As writers, musicians, and pundits around the world bemoan the lack of public appreciation for new music, five couples in Minnesota are doing something about it. For 13 years, each couple has contributed $2000 per year to a pool of money which is eventually used to commission a carefully selected composer to write a specific piece of music. The rights to the piece revert to the composer immediately following the first performance, but the club members continue to seek new performance opportunities for “their” composers. Needless to say, composers are thrilled with the club.

Prejudice Against Pots (And Potters?)

Grayson Perry is the hottest British potter ever. But “what is it about Grayson Perry that makes critics rummage in their tool boxes for monkey wrenches and lump hammers? Partly, it is because he is a potter. What, say critics down their noses, are ceramics doing in an art gallery? People don’t seem to have a problem with Picasso’s ceramic art, but they do with Perry’s.”

Milwaukee Symphony – Deeper In The Red

Earlier this year the Milwaukee Symphony predicted it would have a $2.5 million deficit. Instead, the orchestra finished $874,000 in the red. “The gap closed because musicians gave back 21/2 weeks of work and pay, several office staff positions were eliminated, other staffers agreed to wage cuts and the symphony negotiated fee cuts with many guest artists. The symphony’s accumulated debt now stands at $5 million, $1.37 million of it run up in the last two seasons.”

How Iraq’s National Symphony Got Invited To Perform In The US

“The 55 members of the Iraqi group will be joined by about 45 musicians from the National Symphony and they will perform as a single, joint orchestra. Iraqi conductor Mohammed Amin Ezzat and NSO conductor Leonard Slatkin will take turns leading the mixed group. Their Dec. 9 concert will include works by Beethoven and Bizet as well as two pieces of contemporary Iraqi music for a full symphony orchestra, augmented by six Kurdish folk instruments.”
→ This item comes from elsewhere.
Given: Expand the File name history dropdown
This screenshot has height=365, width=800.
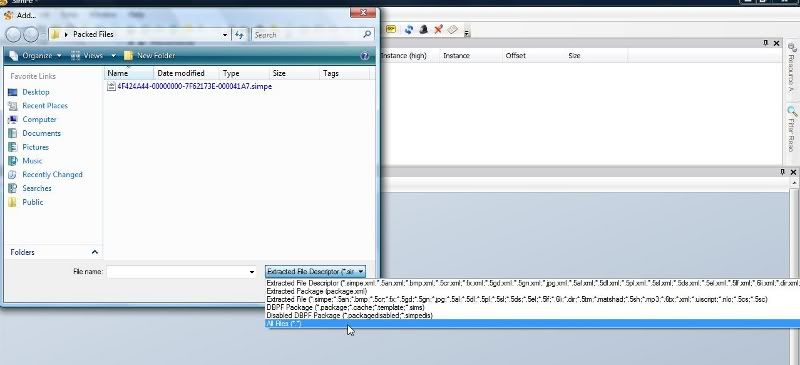Looking at the screenshot, I should [252, 272].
How To Kill The Place Where Hip Lives (Get Popular)

In the 90s Hoston was the hot, hip area of London, the “playground” of the YBA artists. “But now there are whispers that Hoxton is on the way down. Popularity, they say, has killed personality. Overexposure has destroyed the sense of Hoxton as an exclusive club for the ultra- fashionable: on a Saturday night, the Hoxton-Shoreditch thoroughfare of Curtain Road has lost any sense of an alternative identity, and the Bacardi Breezer-drinking hordes are indistinguishable from those in the West End.”

Sellars: Artists Must Take The Long View

Director Peter Sellars is impressed with demonstrations against the war in Iraq, but under no illusions that American policy will soon change. “We have different timelines. I’m accepting that for the next few years the headlines belong to [US Defence Secretary] Donald Rumsfeld. Our job as artists is to work for the next twenty years. I’m under no illusion that anything happens overnight. The real work is long-term. I have just come from Glyndebourne, working on Idonomeo and Theodora. These are pieces by artists from two different generations, Mozart and Handel, who were putting forward ideas – the end of autocracy and so on – that became the American revolution. That’s what artists must do.”
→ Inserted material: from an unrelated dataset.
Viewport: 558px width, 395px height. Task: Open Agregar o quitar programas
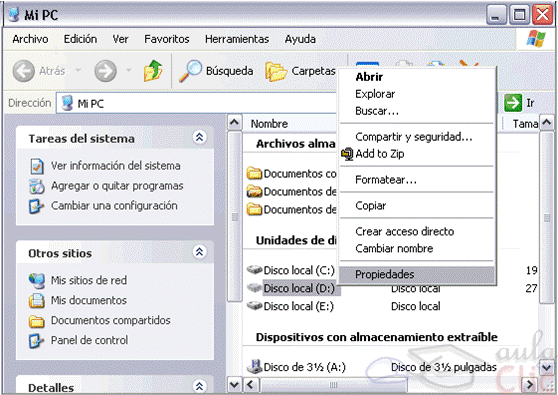click(117, 186)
New Leadership For Bolshoi Theatre?

There are rumors the Bolshoi Drama Theatre might get new leadership. It’s long overdue, as recent productions prove. “After Georgy Tovstonogov’s death in 1980, an adequate replacement was not found, and it was decided that the new artistic director would concentrate his efforts on preserving the legacy of the late legendary director. The most important thing was not to ruin the house that Tovstonogov built. Now, that house has become old, feeble and fragile. After being denied fresh blood and any new influence at all for so many years, the BDT troupe finds itself in an unappealing state of stagnation.”
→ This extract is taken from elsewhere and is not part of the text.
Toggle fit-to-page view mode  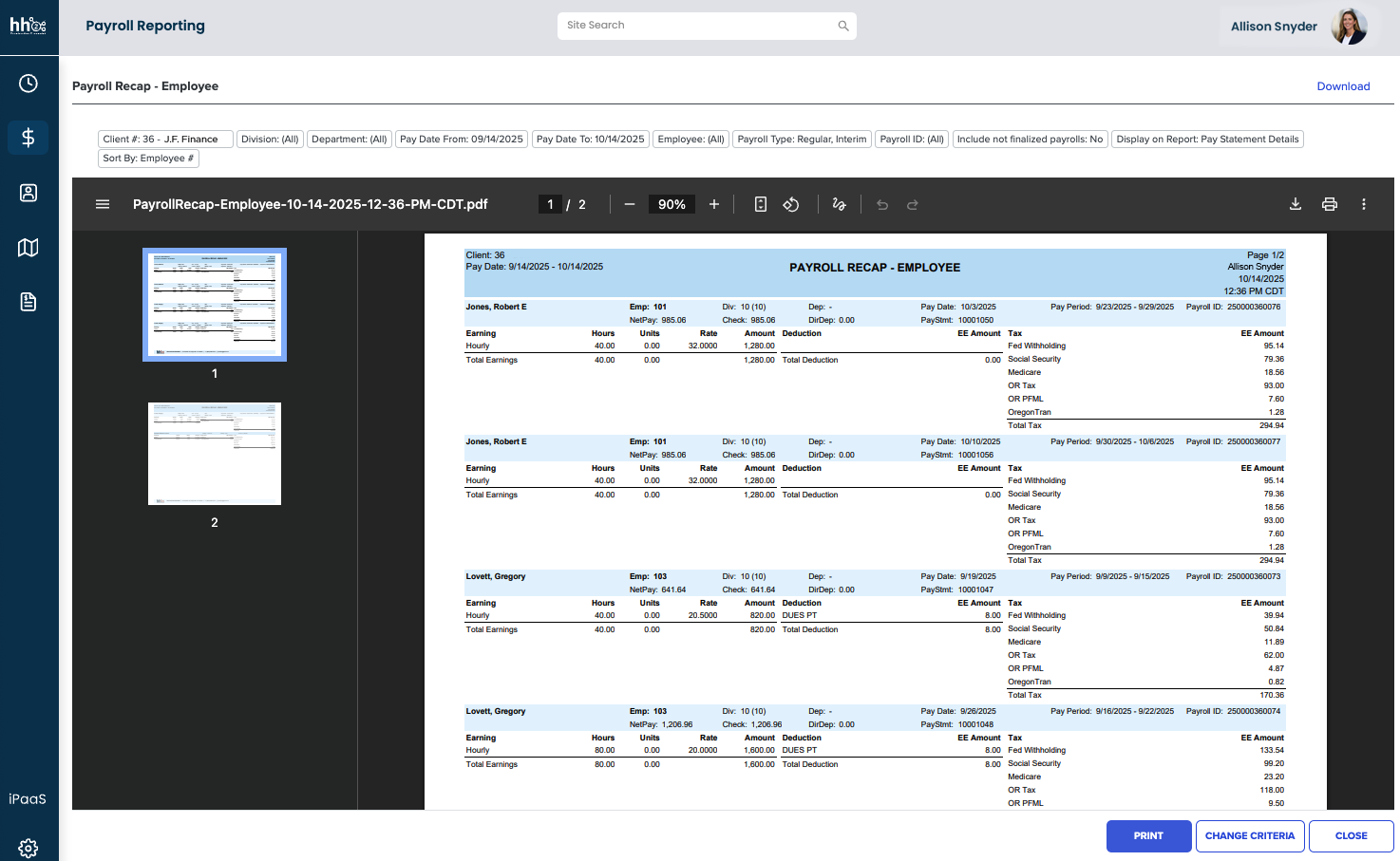(x=760, y=203)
Is Aussie Film Industry In Trouble?

It’s been a tough year for Australian films. But is the movie industry in crisis? “Yes, at this stage, it’s been nearly 30 years since the so-called ‘film renaissance’ of the mid-’70s, and we should be producing many more audience-friendly films and far fewer box-office dog whistles, arthouse indulgences and turkeys. Australian film needs to break out of its boutique mentality; its invasion of the multiplex is long overdue. But arrested development does not qualify as a crisis. Not in our book. Not yet.”